Using a 12 + 4 VRM power delivery system, the ASUS P8Z77-V Pro sports a blue and black livery synonymous with their channel / non-ROG products. The VRM heatsinks cover a lot of surface area in their jagged fashion, and around the socket itself, we have access to five main fan headers. Two of these are CPU 4-pin headers just north of the top VRM heatsink, one 4-pin below the left hand side VRM heatsink, and two 4-pin headers below the 24-pin ATX power connector, along with a USB 3.0 port. A sixth fan header (4-pin) is found on the south side of the board.
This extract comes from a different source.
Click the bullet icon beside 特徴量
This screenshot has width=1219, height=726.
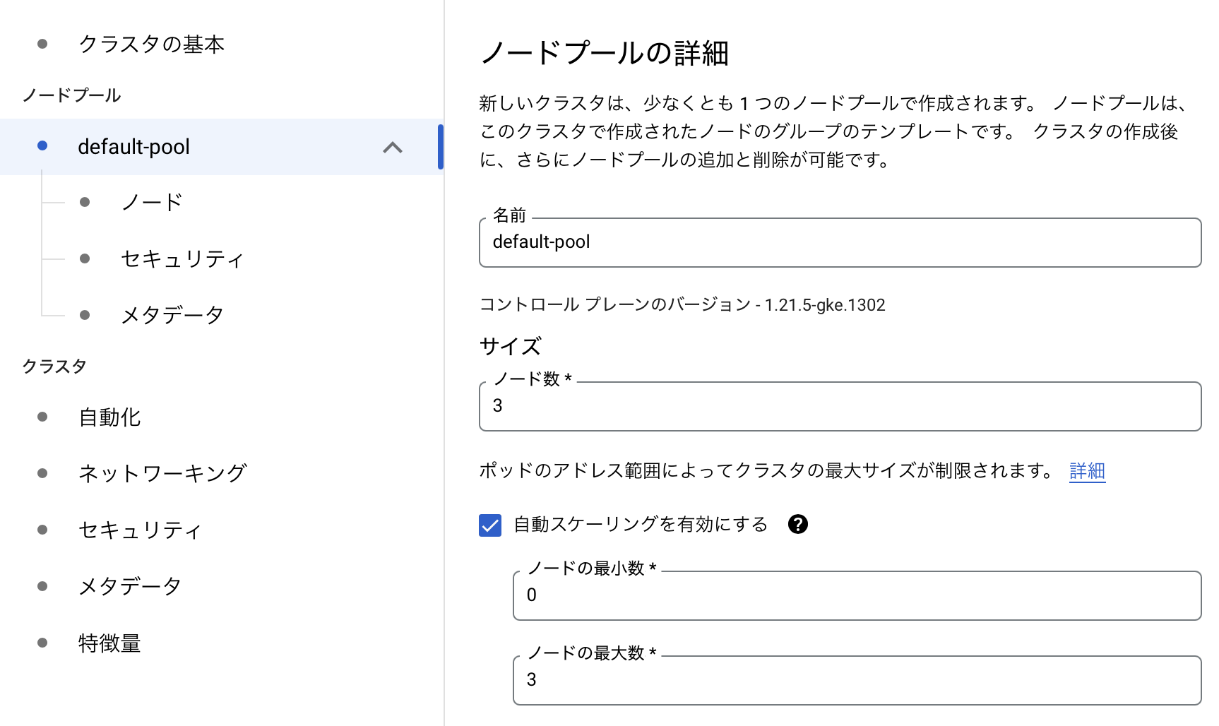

Above the 24-pin ATX power connector, we find the ASUS MemOK! button, which allows memory recovery to default speeds. Along with the ASRock boards, we have eight SATA ports—four SATA 3 Gbps from the PCH and four SATA 6 Gbps—two from the PCH and two more from an ASMedia controller. Below this are the TPU and EPU switches, designed for enhanced CPU performance and energy saving modes respectively.

Along the bottom of the board is the standard array of a front panel audio header, another USB 3.0 header, USB 2.0 headers, and a front panel header. In terms of PCIe layout, despite there being three full-length PCIe connectors on board, we are only limited to using two for multi-GPU setups. In order, we have a PCIe x1, a PCIe 3.0 x16 (x8 in dual GPU), x1, PCI, PCIe 3.0 x8, PCI, and a PCIe 2.0 x4. Thus in dual GPU mode, similarly to the ASRock Extreme6, we can also add in a PCIe x1 and PCIe x4 card.

The chipset heatsink is indicative of the large but low philosophy of many motherboard manufacturers, hiding away the chipset controller. What is not on these boards, as you may notice, is a combination power/reset pair of buttons, nor a two-digit debug, some of which we used to see on ASUS Pro boards of old. Nevertheless, the ASUS board in return makes up for it on the back IO panel.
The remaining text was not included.